**Fibonacci studies** encompass a series of technical analysis tools based on Fibonacci numbers and ratios representing **geometric laws of nature **and** human behavior**, applied to financial markets.

Fibonacci numbers and Fibonacci ratios are used by a wide range of traders to spot potential turning points in the market.

## Fibonacci Series

The Fibonacci series was introduced by an Italian mathematician, Leonardo Pisano Bogollo who was also known as Fibonacci (son of Bonacci), in his 1202 manuscript

*Liber Abaci.*

The series is derived by finding the sum of the two preceding numbers in the series, with 0 and 1 being the seed numbers, or starting point, in the series.

With 0 and 1 being the first two seed numbers, the third number in the series is the sum of 0 and 1 (0 + 1), which is 1.
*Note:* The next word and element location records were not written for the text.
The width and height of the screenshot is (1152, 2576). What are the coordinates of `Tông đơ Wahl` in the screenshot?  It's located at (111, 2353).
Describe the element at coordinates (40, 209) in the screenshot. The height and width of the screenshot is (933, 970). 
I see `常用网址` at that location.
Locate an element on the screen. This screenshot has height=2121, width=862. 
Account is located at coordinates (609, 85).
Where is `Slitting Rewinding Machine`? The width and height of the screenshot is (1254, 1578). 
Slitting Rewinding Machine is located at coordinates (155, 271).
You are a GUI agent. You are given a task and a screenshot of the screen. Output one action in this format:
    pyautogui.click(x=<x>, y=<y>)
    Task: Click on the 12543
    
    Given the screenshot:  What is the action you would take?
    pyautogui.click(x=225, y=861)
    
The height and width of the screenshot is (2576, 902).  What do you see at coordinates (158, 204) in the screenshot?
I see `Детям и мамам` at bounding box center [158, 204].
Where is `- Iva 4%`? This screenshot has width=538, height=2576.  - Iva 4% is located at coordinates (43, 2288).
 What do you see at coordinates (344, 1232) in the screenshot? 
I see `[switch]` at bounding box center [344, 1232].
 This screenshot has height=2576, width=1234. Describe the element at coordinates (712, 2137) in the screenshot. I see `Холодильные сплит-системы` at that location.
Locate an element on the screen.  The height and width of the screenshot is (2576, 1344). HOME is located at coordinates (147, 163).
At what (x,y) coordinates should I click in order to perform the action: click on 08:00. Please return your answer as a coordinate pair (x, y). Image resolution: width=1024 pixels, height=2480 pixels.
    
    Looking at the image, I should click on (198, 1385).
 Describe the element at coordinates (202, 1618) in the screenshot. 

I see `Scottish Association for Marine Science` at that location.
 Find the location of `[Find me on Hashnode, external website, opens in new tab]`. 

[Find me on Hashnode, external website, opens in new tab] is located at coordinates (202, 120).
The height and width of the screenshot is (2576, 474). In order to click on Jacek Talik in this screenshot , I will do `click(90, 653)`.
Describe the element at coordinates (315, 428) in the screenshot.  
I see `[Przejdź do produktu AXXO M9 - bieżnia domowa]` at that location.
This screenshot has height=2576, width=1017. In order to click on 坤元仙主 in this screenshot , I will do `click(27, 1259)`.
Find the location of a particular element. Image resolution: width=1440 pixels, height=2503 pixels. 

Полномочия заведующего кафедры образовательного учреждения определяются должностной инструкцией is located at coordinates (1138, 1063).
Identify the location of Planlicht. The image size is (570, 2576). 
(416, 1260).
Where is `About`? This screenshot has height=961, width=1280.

The fourth number in the series is the sum of the second and third numbers in the series, namely, 1 + 1, and so forth.

The first few numbers in the series thus are:

0, 1, 1, 2, 3, 5, 8, 13, 21, 34, 55, 89, 144, 233, 377, 610, 987, ... ∞

## Fibonacci Ratios

As the numbers in the series increase towards infinity,

**mathematical relationships**, expressed as ratios, appear between the numbers.

For example, the ratio between consecutive numbers tends to oscillate closer and closer towards **1.618034**, which is known as the **golden ratio** or the **golden section** or the **golden mean** and is denoted by the upper-case Greek letter Phi Φ in mathematics. This ratio is reached by dividing a number in the summation series by the number that precedes it: 233 ÷ 144 = 1.618055

The inverse of this ratio is **0.618034**, which is denoted by the lower-case Greek letter phi φ in mathematics. This ratio is reached by dividing a number in the summation series by the number that succeeds it: 144 ÷ 233 = 0.618025

In general, these ratios are **used to predict levels of support and resistance** through relationships between Fibonacci numbers. These are the most used Fibonacci ratios:

**0.618**(61.8%): A Fibonacci number divided by the number that follows is approximately 0.618.**0.382**(38.2%): A Fibonacci number divided by the number occupying two later positions is approximately 0.3820.**0.2360**(23.60%): A Fibonacci number divided by the number occupying three later positions is approximately 0.2360.**0.764**(76.4%): Obtained by adding the difference of 38.2% and 23.6% to 61.8%, that is, 76.4% = 61.8% + (38.2% – 23.6%).**0.5**(50%): Half the progress of the main trend. It’s the average between 38.2% and 61.8%.**0.0**(0%): Beginning of a market movement.**1.9**(100%): End of a market movement.

To understand Fibonacci studies, it’s necessary to remember the concept of support and resistance.

**Support**: The troughs (or lows). These are the points at which the buying interest is**strong enough to overcome the selling pressure**. As a result, the decline is suspended and the price rises again.**Resistance**: The peaks (or highs). These represent a price level or area above the market where**the selling pressure exceeds the buying pressure**.